Un petit groupe de personnages musiciens Tcha Limberger (violon), Vilmos Csikos (contrebasse) et Benjamin Clément (guitare) guidé par une femme (Sandra Ortega Bejarano, danseuse – chanteuse) traverse dans la pénombre une terre aride et isolée, balayée par des vents opiniâtres. 

Le décor est posé : la Patagonie certes mais c’est aussi ce flirt entre cette terre d’agonie et de lassitude sur laquelle le public assiste à une quête éperdue du bonheur.

Entre une flore et une faune hostiles, un homme (Nicolas Vladyslav) rampe à terre à la fois serpent, caméléon puis tout autant pantin désarticulé ou singe. On songe soudainement à Darwin et aux conditions des expéditions scientifiques de recensement des espèces animales et végétales. Cet homme semble voué à l’errance et à la solitude et interprète magistralement la part d’animalité de l’homme. Les mouvements sont habités par les instincts.

Tantôt les gestes sont lents, englués dans un climat morbide puis subitement ils deviennent agités et brusques. Telle serait donc la Patchagonia de Lisi Estaràs, un enfer existentiel, un miroir d’humanité qui résonnerait en chacun de nous.

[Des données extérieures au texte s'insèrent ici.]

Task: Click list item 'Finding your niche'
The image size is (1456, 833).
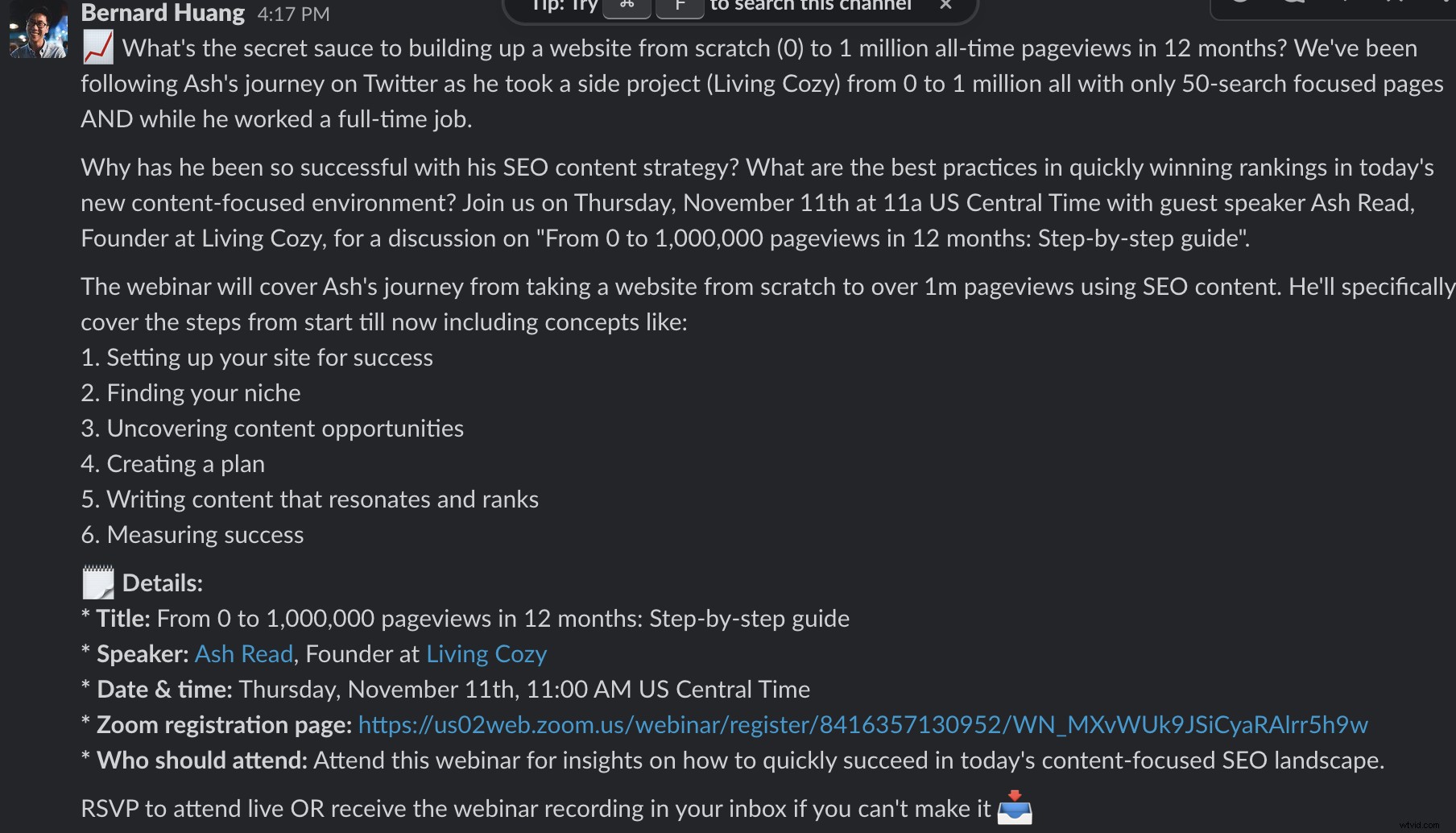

La danseuse quant à elle se débat avec ses bras et Badgad Café de Percy Adlon n’est pas loin.

Tout au long de Patchagonia quelque chose de sauvage s’exprime dans la danse de la chorégraphe. Ses interprètes remarquables passent d’une seconde à l’autre à des gestes opposés. Ross McCormack, colosse tente de déplacer un tronc d’arbre puis évolue immédiatement vers une gestuelle fluide et légère pour incarner les oiseaux et imiter leur chant. Le mimétisme est parfait et Coucouville-les-Nuées des Oiseaux d’Aristophane traverse les esprits.

Les danseurs paraissent retrouver des postures naturelles enfouies du fait de l’évolution de notre espèce. C’est souvent effrayant de réalisme comme lorsque l’un des danseurs devient charognard dévorant le corps d’un autre à terre et souvent époustouflant de virtuosité.

Plus tard, un autre danseur gratte le sol tel un taureau furieux, se cabre et s’ébroue pour éviter les morsures des insectes attirés par la chaleur des corps. Les duos ressemblent à des affrontements. Pampa, tango, tauromachie, tout est violent et dur oscillant entre Eros et Thanatos et parfois un peu trop long et oppressant (scène de la danseuse secouée à terre telle une balle rebondissante).

Les racines de la chorégraphe née et élevée en Argentine se retrouvent dans sa danse et dans la musique qui empruntent aussi à l’héritage slave héritée de sa grand-mère russe. En 1990, elle travaille au sein de l‘Académie de Musique et de Danse Rubin à Jérusalem puis à Tel Aviv pour Batsheva Dance Company. En 1996, elle arrive à Amsterdam et intègre l’année suivante Les Ballets C de la B de Gand où elle est une interprète majeure des pièces Lets Op Bach, Wolf, et Vsprs du chorégraphe Alain Platel et Tempus Fugit de Sidi Larbi Cherkaoui.

Enfin en 2000, elle participe également à la pièce fondatrice du Peeping Tom, Une vie inutile. Après Alain Platel en 2006, Koen Augustijnen et Sidi Larbi Cherkaoui Myth en 2007, Les Ballets C. de la B. sont donc revenus au Grand Théâtre de Luxembourg pour présenter une personnalité qui s’affirme et qui, dans l’esquisse de ses gestes, mélange les influences intimes, le hors-cadre et la recherche du mouvement instinctif. 

Ce huis-clos du bout du monde, véritable conte existentiel et farfelu dénote indéniablement l’intérêt artistique de la danse et de la chorégraphie de Lisi Estaràs.